Items listed in a dataset:
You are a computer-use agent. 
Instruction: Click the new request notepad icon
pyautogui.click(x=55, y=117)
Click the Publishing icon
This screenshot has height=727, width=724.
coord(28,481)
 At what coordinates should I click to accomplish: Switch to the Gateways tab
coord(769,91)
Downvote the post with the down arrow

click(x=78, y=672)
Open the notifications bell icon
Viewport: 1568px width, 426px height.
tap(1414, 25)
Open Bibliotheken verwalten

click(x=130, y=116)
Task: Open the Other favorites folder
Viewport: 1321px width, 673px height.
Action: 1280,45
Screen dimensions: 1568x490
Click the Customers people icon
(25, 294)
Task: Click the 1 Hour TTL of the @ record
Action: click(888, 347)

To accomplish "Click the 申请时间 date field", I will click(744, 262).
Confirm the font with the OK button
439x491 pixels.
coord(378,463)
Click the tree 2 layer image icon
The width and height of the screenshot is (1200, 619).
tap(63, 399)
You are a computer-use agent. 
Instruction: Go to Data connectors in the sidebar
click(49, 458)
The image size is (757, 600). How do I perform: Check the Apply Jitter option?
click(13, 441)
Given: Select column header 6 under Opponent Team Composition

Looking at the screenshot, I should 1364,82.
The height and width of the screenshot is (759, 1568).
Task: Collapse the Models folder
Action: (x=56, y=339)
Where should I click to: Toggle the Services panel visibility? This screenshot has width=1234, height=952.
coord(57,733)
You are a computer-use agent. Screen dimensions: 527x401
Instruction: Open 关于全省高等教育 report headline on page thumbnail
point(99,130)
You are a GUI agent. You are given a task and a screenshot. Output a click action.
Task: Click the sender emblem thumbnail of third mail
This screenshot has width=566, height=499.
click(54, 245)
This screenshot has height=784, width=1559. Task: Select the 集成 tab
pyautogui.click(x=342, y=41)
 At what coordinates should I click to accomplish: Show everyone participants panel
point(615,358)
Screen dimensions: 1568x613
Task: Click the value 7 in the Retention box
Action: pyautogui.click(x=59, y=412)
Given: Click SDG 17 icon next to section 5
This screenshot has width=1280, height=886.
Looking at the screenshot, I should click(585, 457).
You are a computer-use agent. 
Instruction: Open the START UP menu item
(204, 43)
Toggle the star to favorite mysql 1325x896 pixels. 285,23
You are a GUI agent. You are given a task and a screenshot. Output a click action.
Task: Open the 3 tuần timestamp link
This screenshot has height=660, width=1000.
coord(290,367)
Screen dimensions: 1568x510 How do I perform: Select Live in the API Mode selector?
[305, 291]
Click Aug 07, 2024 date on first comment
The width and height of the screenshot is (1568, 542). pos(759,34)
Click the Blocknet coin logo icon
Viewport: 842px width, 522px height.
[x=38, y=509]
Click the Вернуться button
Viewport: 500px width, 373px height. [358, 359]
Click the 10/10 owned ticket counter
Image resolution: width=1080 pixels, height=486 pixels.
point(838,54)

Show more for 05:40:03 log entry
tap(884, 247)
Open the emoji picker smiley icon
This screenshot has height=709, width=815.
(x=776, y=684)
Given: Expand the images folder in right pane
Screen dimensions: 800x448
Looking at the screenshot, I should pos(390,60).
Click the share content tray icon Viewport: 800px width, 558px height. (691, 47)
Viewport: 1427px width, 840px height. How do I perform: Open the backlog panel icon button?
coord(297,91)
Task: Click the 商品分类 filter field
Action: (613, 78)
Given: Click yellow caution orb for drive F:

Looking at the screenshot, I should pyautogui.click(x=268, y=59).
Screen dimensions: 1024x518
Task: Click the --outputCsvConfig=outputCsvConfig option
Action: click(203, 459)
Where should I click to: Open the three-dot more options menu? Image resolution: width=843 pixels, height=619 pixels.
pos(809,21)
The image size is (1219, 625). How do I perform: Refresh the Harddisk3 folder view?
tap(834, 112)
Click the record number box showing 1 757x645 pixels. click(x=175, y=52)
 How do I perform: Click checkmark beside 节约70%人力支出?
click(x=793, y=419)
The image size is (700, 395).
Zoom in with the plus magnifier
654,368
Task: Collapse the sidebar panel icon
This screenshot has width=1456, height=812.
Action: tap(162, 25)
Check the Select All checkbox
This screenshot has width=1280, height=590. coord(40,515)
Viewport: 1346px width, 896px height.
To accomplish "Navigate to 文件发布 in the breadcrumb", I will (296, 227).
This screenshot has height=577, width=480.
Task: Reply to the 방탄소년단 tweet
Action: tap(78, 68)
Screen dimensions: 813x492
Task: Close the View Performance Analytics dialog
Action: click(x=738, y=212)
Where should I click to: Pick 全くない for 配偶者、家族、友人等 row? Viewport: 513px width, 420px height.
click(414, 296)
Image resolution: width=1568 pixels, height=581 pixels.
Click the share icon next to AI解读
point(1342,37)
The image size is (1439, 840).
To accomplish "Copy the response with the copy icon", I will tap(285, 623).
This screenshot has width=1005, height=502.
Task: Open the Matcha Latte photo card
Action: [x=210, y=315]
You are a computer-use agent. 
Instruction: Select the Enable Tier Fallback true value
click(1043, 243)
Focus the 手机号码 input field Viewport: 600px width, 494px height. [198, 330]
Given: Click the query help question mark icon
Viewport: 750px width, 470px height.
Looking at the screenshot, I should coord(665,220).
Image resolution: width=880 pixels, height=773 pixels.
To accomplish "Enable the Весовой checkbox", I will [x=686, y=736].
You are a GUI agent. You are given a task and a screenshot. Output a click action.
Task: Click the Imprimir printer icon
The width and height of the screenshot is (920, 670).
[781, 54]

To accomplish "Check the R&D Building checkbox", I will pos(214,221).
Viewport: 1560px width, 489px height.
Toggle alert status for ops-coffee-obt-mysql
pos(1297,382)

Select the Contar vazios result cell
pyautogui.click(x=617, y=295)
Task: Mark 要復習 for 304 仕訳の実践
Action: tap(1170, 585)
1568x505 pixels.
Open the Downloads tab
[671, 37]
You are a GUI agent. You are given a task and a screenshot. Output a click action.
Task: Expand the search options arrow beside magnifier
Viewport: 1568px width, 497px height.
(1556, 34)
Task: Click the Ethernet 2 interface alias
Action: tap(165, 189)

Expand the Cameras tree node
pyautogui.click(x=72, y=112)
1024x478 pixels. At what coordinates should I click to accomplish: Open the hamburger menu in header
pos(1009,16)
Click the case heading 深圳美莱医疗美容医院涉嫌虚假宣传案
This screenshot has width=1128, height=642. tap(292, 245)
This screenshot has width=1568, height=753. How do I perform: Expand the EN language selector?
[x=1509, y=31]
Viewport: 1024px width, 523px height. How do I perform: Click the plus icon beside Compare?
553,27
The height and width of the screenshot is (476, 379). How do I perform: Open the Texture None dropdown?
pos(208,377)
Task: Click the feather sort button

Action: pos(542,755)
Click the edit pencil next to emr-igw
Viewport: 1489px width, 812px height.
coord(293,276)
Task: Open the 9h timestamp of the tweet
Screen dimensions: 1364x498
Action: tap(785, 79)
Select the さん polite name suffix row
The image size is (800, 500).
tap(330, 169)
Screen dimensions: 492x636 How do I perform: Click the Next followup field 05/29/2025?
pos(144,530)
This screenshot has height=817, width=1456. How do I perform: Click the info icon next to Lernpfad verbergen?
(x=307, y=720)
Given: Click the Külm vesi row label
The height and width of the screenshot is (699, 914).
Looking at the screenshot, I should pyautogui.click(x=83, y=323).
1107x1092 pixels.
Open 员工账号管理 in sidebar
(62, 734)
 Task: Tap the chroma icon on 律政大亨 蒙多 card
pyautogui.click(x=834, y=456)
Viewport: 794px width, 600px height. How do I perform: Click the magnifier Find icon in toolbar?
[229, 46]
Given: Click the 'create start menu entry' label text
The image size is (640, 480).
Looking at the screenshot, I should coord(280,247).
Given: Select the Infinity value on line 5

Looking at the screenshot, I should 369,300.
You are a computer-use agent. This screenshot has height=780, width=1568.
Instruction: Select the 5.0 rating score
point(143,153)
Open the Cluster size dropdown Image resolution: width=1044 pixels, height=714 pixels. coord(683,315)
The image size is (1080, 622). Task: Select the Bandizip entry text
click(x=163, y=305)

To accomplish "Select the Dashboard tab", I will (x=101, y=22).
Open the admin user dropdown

PROMPT: All that belongs in the answer is the run of lines above from the line containing "Instruction: Open 关于全省高等教育" through the line containing "Click the share content", exactly as written.

SOLUTION TO THE EXERCISE:
Instruction: Open 关于全省高等教育 report headline on page thumbnail
point(99,130)
You are a GUI agent. You are given a task and a screenshot. Output a click action.
Task: Click the sender emblem thumbnail of third mail
This screenshot has width=566, height=499.
click(54, 245)
This screenshot has height=784, width=1559. Task: Select the 集成 tab
pyautogui.click(x=342, y=41)
 At what coordinates should I click to accomplish: Show everyone participants panel
point(615,358)
Screen dimensions: 1568x613
Task: Click the value 7 in the Retention box
Action: pyautogui.click(x=59, y=412)
Given: Click SDG 17 icon next to section 5
This screenshot has width=1280, height=886.
Looking at the screenshot, I should click(585, 457).
You are a computer-use agent. 
Instruction: Open the START UP menu item
(204, 43)
Toggle the star to favorite mysql 1325x896 pixels. 285,23
You are a GUI agent. You are given a task and a screenshot. Output a click action.
Task: Open the 3 tuần timestamp link
This screenshot has height=660, width=1000.
coord(290,367)
Screen dimensions: 1568x510 How do I perform: Select Live in the API Mode selector?
[305, 291]
Click Aug 07, 2024 date on first comment
The width and height of the screenshot is (1568, 542). pos(759,34)
Click the Blocknet coin logo icon
Viewport: 842px width, 522px height.
[x=38, y=509]
Click the Вернуться button
Viewport: 500px width, 373px height. [358, 359]
Click the 10/10 owned ticket counter
Image resolution: width=1080 pixels, height=486 pixels.
point(838,54)

Show more for 05:40:03 log entry
tap(884, 247)
Open the emoji picker smiley icon
This screenshot has height=709, width=815.
(x=776, y=684)
Given: Expand the images folder in right pane
Screen dimensions: 800x448
Looking at the screenshot, I should pos(390,60).
Click the share content tray icon Viewport: 800px width, 558px height. (691, 47)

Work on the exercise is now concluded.